───── Passage to read
Genus of flowering plants

Sorghum (/ˈsɔːrɡəm/) or broomcorn is a genus of about 28 species of flowering plants in the grass family (Poaceae). Sorghum bicolor is grown as a cereal for human consumption and as animal fodder.

== Taxonomy ==

The Sorghum genus is in the grass family, Poaceae, in the subfamily Panicoideae, in the tribe Andropogoneae – the same as maize (Zea mays), big bluestem (Andropogon gerardi), and sugarcane (Saccharum spp.). Accepted species recorded include:

- Sorghum amplum – northwestern Australia
- Sorghum angustum – Queensland
- Sorghum arundinaceum – Africa, Indian Subcontinent, Madagascar, islands of the western Indian Ocean
- Sorghum bicolor – cultivated sorghum, also known as durra, jowari, or milo. Native to Sahel region of Africa; naturalized in many places
- Sorghum brachypodum – Northern Territory of Australia
- Sorghum bulbosum – Northern Territory, Western Australia
- Sorghum burmahicum – Thailand, Myanmar
- Sorghum controversum – India
- Sorghum × drummondii – Sahel and West Africa
- Sorghum ecarinatum – Northern Territory, Western Australia
- Sorghum exstans – Northern Territory of Australia
- Sorghum grande – Northern Territory, Queensland
- Sorghum halepense – Johnson grass – North Africa, islands of eastern Atlantic, southern Asia from Lebanon to Vietnam; naturalized in East Asia, Australia, the Americas
- Sorghum interjectum – Northern Territory, Western Australia
- Sorghum intrans – Northern Territory, Western Australia
- Sorghum laxiflorum – Philippines, Lesser Sunda Islands, Sulawesi, New Guinea, northern Australia
- Sorghum leiocladum – Queensland, New South Wales, Victoria
- Sorghum macrospermum – Northern Territory of Australia
- Sorghum matarankense – Northern Territory, Western Australia
- Sorghum nitidum – East Asia, Indian Subcontinent, Southeast Asia, New Guinea, Micronesia
- Sorghum plumosum – Australia, New Guinea, Indonesia
- Sorghum propinquum – China, Indian Subcontinent, Southeast Asia, New Guinea, Christmas Island, Micronesia, Cook Islands
- Sorghum purpureosericeum – Sahel from Mali to Tanzania; Yemen, Oman, India
- Sorghum stipoideum – Northern Territory, Western Australia
- Sorghum timorense – Lesser Sunda Islands, Maluku, New Guinea, northern Australia
- Sorghum trichocladum – Mexico, Guatemala, Honduras
- Sorghum versicolor – eastern + southern Africa from Ethiopia to Namibia; Oman
- Sorghum virgatum – dry regions from Senegal to the Levant.
──────────
───── Exercise data
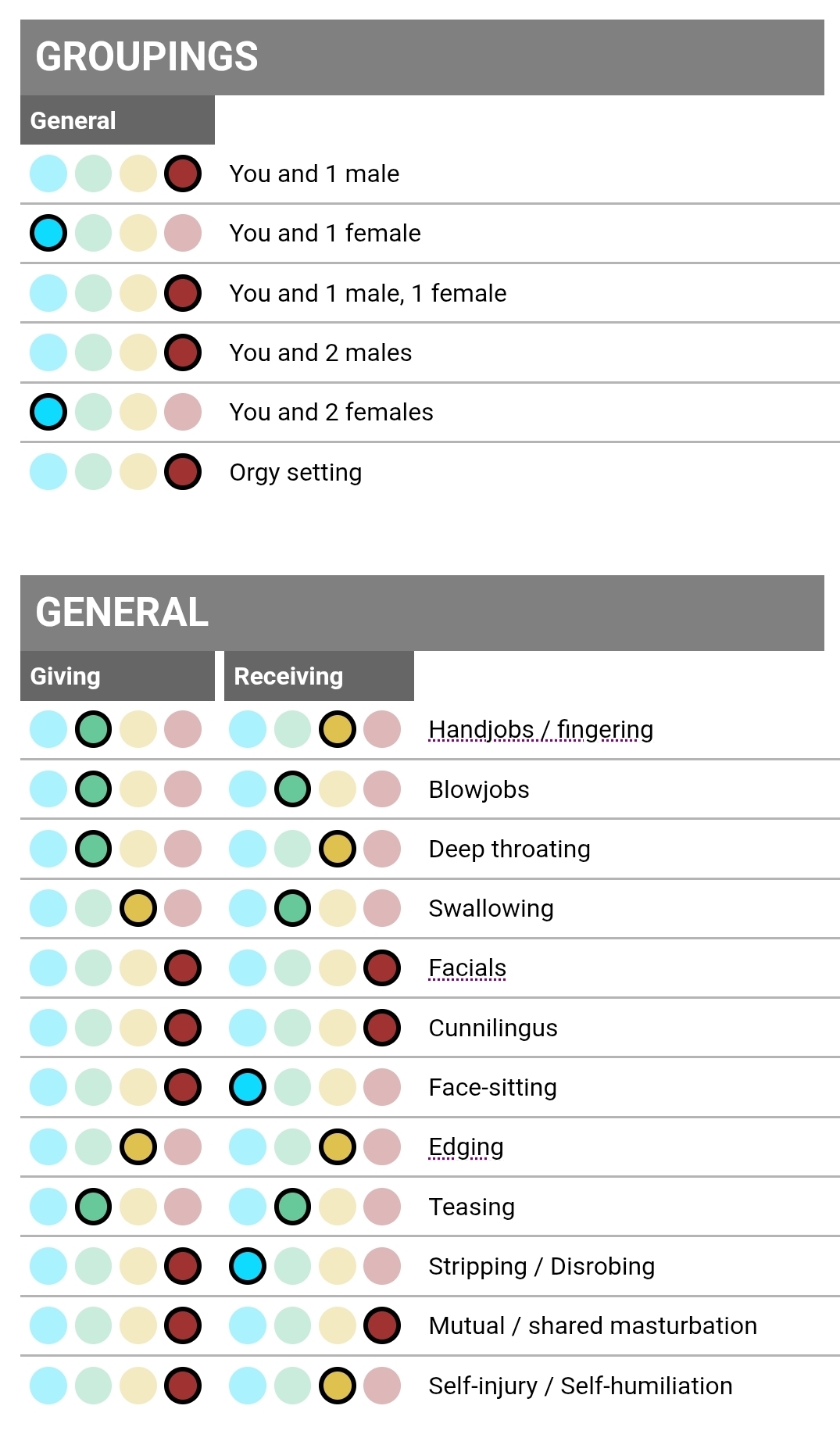Set Giving to red for Teasing
The width and height of the screenshot is (840, 1445).
point(183,1207)
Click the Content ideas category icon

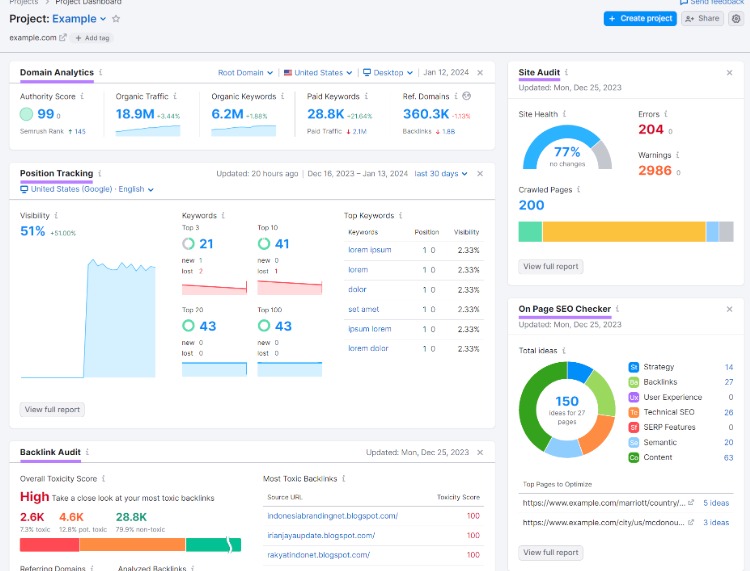coord(634,457)
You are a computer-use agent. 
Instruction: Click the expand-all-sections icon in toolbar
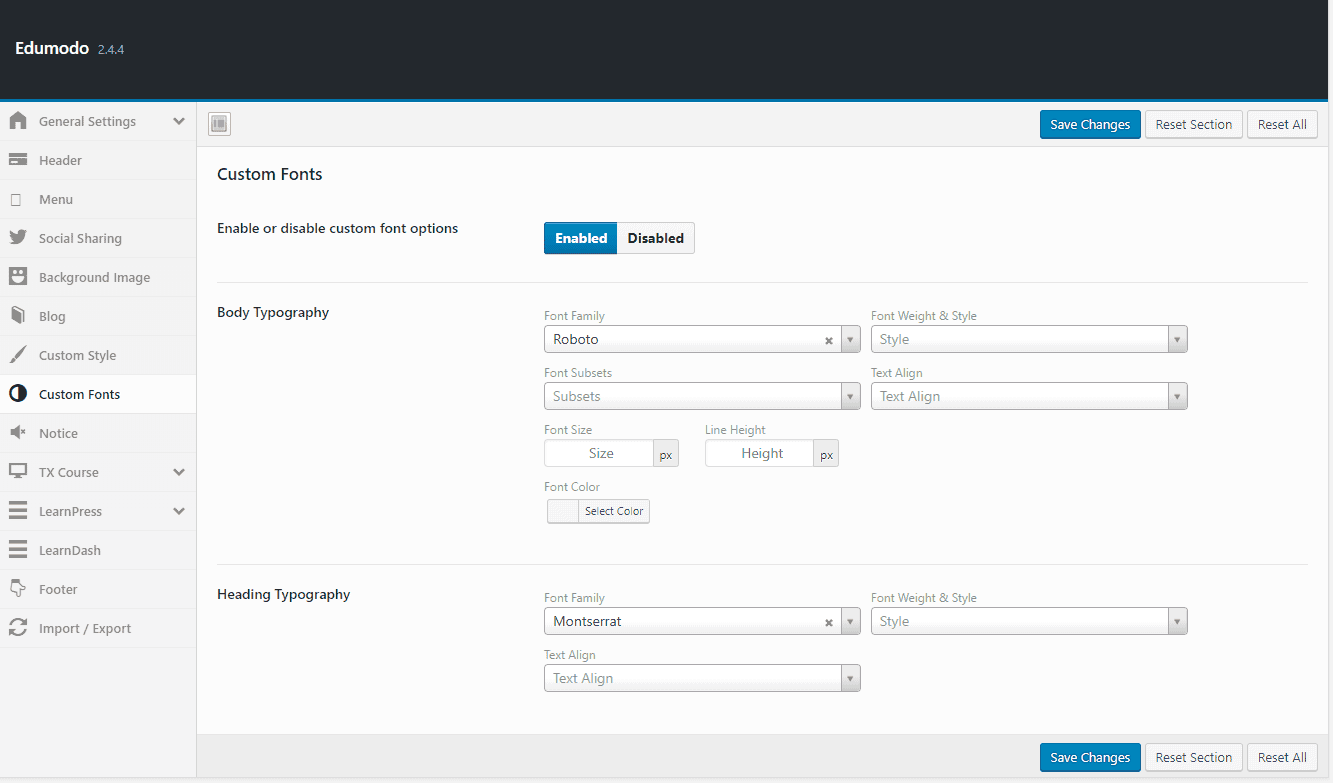click(219, 124)
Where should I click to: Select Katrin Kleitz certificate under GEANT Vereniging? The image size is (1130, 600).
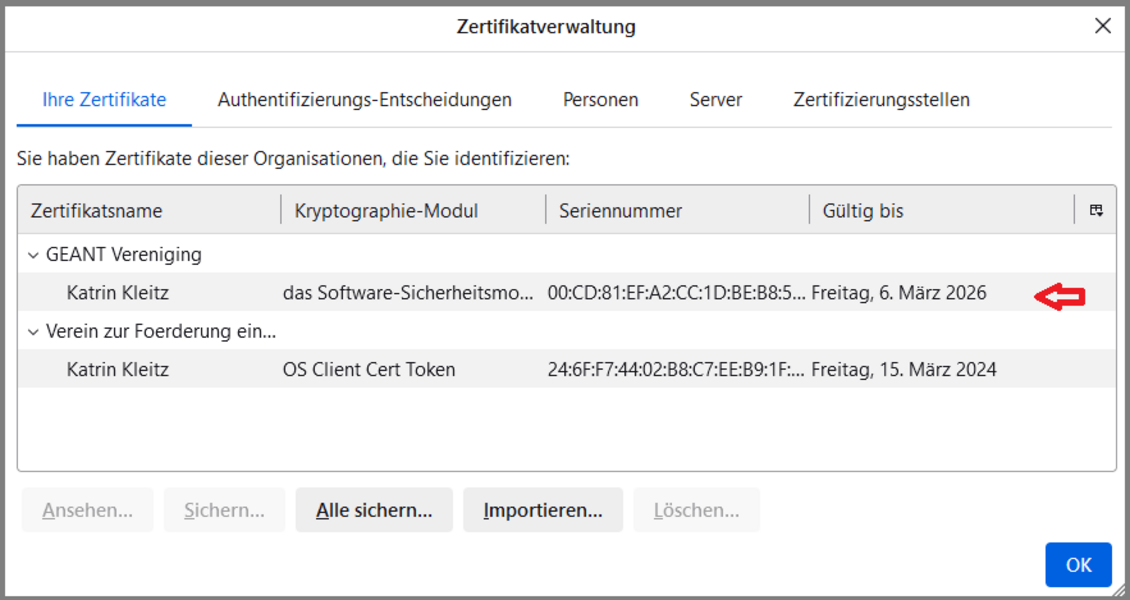(x=117, y=293)

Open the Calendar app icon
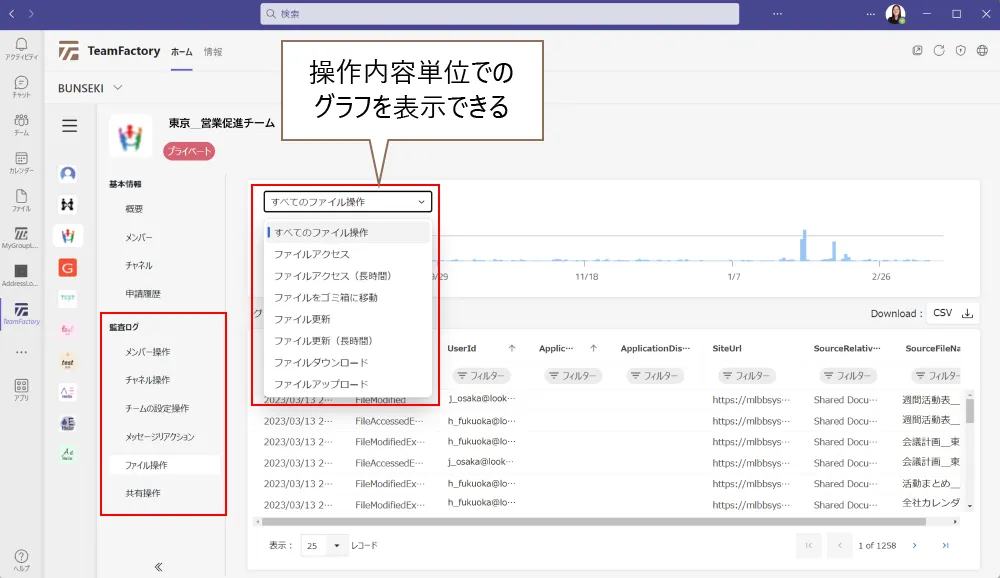pyautogui.click(x=21, y=163)
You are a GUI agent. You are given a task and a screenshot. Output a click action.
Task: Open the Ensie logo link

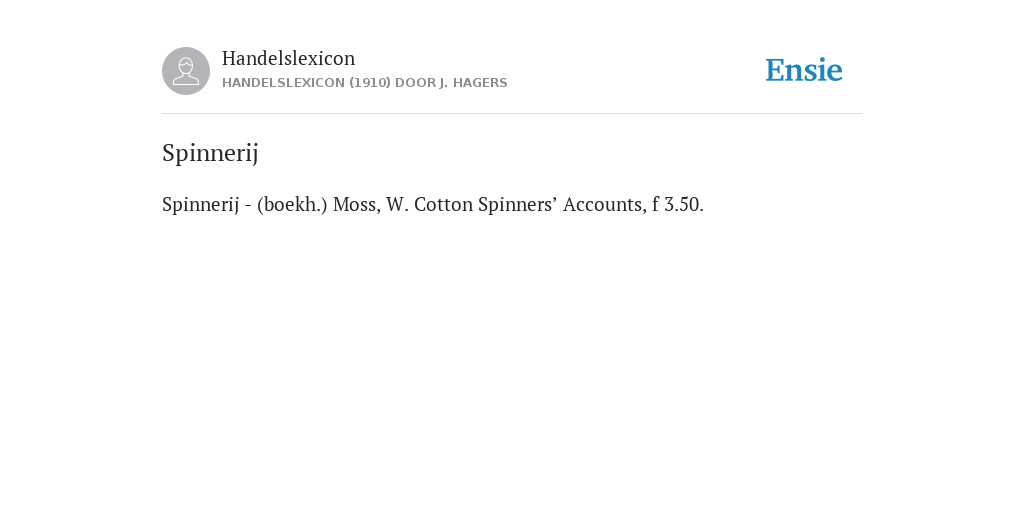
──────────
▶ Tasks:
1: Duplicate the part of the sorghum passage starting at "Sorghum (/ˈsɔːrɡəm/) or" and ending at "as animal fodder.".
2: Which Sorghum species in the sorghum passage have a range that includes Queensland?
3: Write the next part of the passage on the sorghum genus, picking up after its final sentence.

▶ Responses:
1:
Sorghum (/ˈsɔːrɡəm/) or broomcorn is a genus of about 28 species of flowering plants in the grass family (Poaceae). Sorghum bicolor is grown as a cereal for human consumption and as animal fodder.

2:
Sorghum angustum
Sorghum grande
Sorghum leiocladum

3:
=== Phylogeny ===

The Sorghum genus is closely related to maize within the PACMAD clade of grasses, and more distantly to the cereals of the BOP clade such as wheat and barley.

== Distribution ==
Seventeen of the 28 species are native to Australia, with the range of some extending to Africa, Asia, Mesoamerica, and certain islands in the Indian and Pacific Oceans.